Pesquisando um pouco a história jornalística do nosso Estado de Mato Grosso do Sul, fiz uma descoberta ao adentrar a emissora do grupo Rosário Congro Neto, localizada no Edifício Adelina Rigoti em Dourados. Recebi o Jornal Gazeta do Povo, folheando-o para minha surpresa o referido jornal foi fundado pelo Senador Filinto Müller em 15 de junho de 1949 que era do PSD, hoje o jornal mais antigo do Mato Grosso uno que continua impresso tendo como sucessor o referido grupo.

O Jornal O Progresso circulou impresso até 2019, fundado em Dourados em 21 de de abril de 1951 pelo advogado, poeta e jornalista Weimar Gonçalves Torres, falecido em 14 de setembro de 1969, hoje online.

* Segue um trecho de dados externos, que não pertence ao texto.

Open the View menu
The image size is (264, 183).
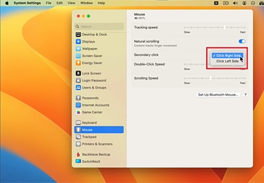coord(71,3)
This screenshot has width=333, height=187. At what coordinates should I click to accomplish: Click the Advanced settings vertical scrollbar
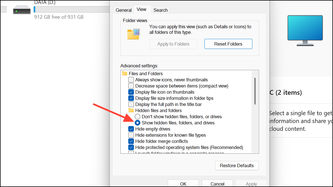(255, 91)
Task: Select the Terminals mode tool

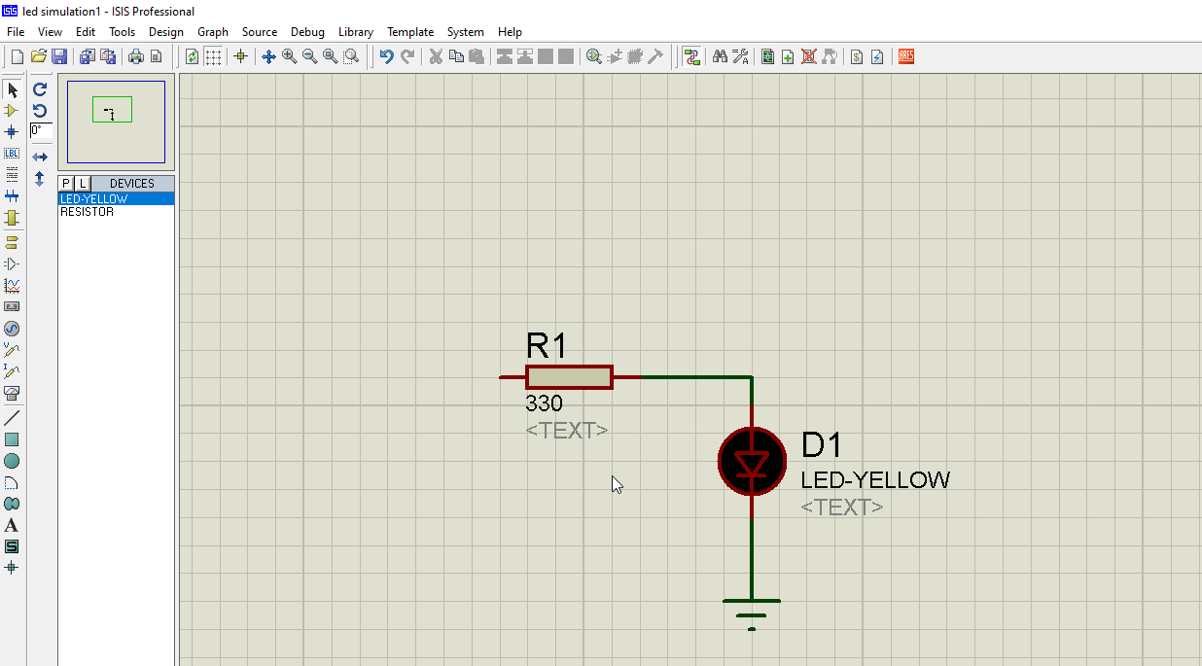Action: coord(12,242)
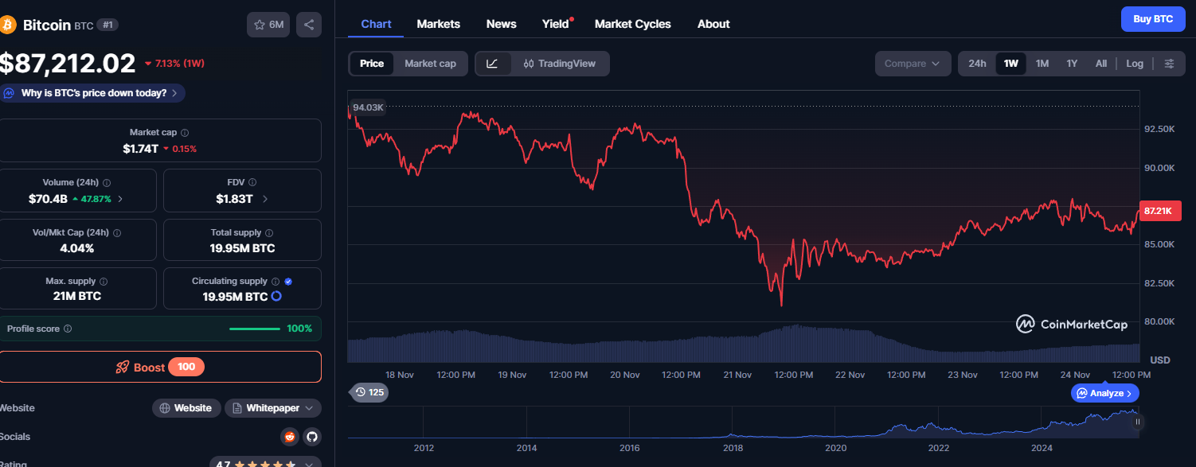Click the Analyze button on the chart
The width and height of the screenshot is (1196, 467).
pyautogui.click(x=1105, y=393)
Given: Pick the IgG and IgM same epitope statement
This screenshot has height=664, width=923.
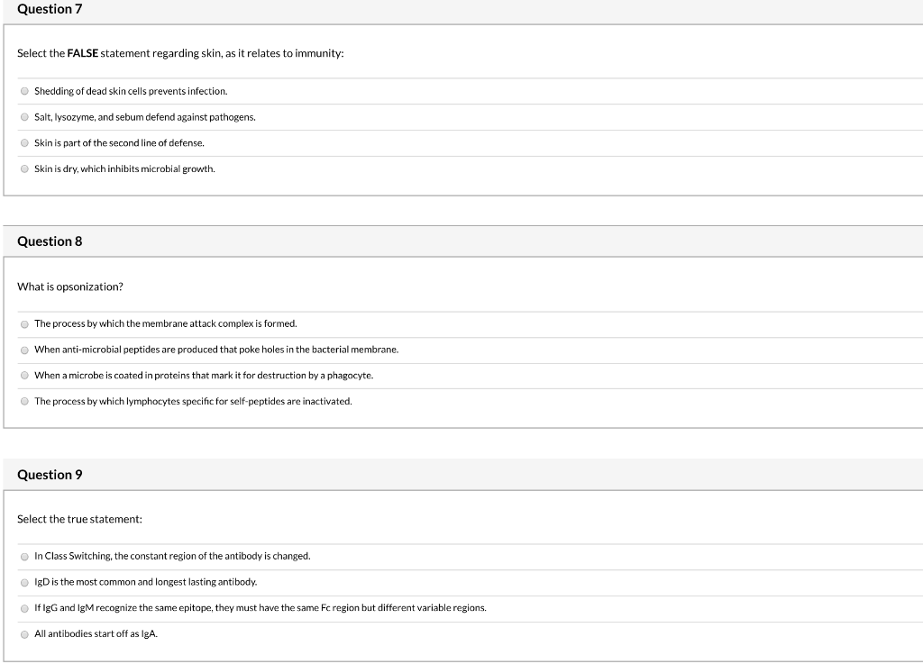Looking at the screenshot, I should pyautogui.click(x=24, y=608).
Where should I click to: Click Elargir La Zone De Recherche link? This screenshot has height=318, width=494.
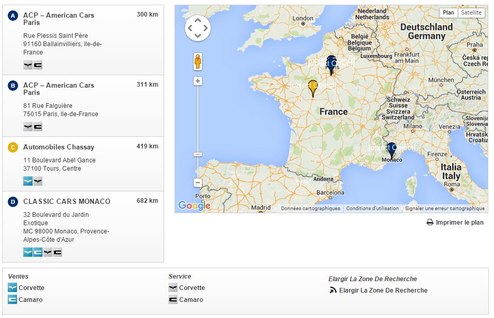click(383, 291)
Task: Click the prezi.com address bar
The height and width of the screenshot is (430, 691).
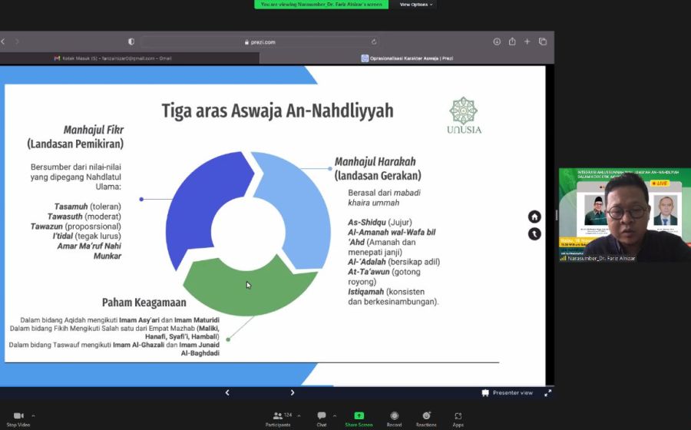Action: tap(259, 41)
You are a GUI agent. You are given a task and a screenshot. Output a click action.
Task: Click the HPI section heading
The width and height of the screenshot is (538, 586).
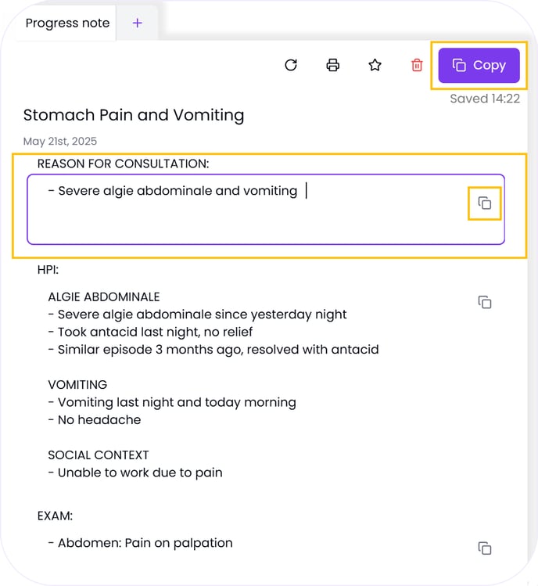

Em Campo Grande o Jornal O Correio do Estado, fundado em 7 de fevereiro em 1954 por Vespasiano Barbosa Martins, Fernando Corrêa da Costa e José Moraes, grupo politico ligado à UDN para contrapor-se ao PSD que patrocinava o Jornal o Matogrossense. O jornal foi formalmente dirigido pelo advogado e deputado federal José Manuel Fontanilhas Fragelli, depois adquirido pelo professor e jornalista José Maria Rodrigues, falecido em 2003 e dado continuidade pelo seu filho caçula Antonio João Hugo Rodrigues, já falecido, mas ainda conduzido pela família.

O mais novo impresso com bastante circulação no MS, fundado em 02 dezembro de 2002 tendo como diretor Jaime Valler na capital é o Jornal O Estado de Mato Grosso do Sul que está tendo uma boa aceitação pelos leitores no Estado.

Sou assinante há um bom tempo, aprecio muito o seu conteúdo, tem ótimos articulistas, diariamente encontramos assuntos relacionados a economia, política e espaço cultural. Sou assinante, tenho colaborado com alguns artigos esporadicamente onde são publicados. Em Dourados temos mais jornais online, o segundo mais antigo é a Folha de Dourados que está em ótima evolução, modernizando-se sempre. Como este, há o Jornal a Gazeta Popular, a Voz de Dourados, o Vigilante, todos online como o Diário MS, Dourados Agora, Douradosnews, Douranews, são os que mais tenho acompanhado.

Vivemos um momento mais virtual com as redes sociais no dia dia se expandindo cada vez mais, dando oportunidade para o leitor permanecer mais informado. Apesar de que estamos na era digital, seria de bom alvitre que esses jornais douradenses pudessem voltar a ser impressos e sua população local e região tivesse à sua disposição para leitura. É um investimento caro, mas com o tempo pode ter retorno financeiro.

Dourados-MS, 30 de abril de 2026.

José Tibiriçá Martins Ferreira, advogado e produtor rural.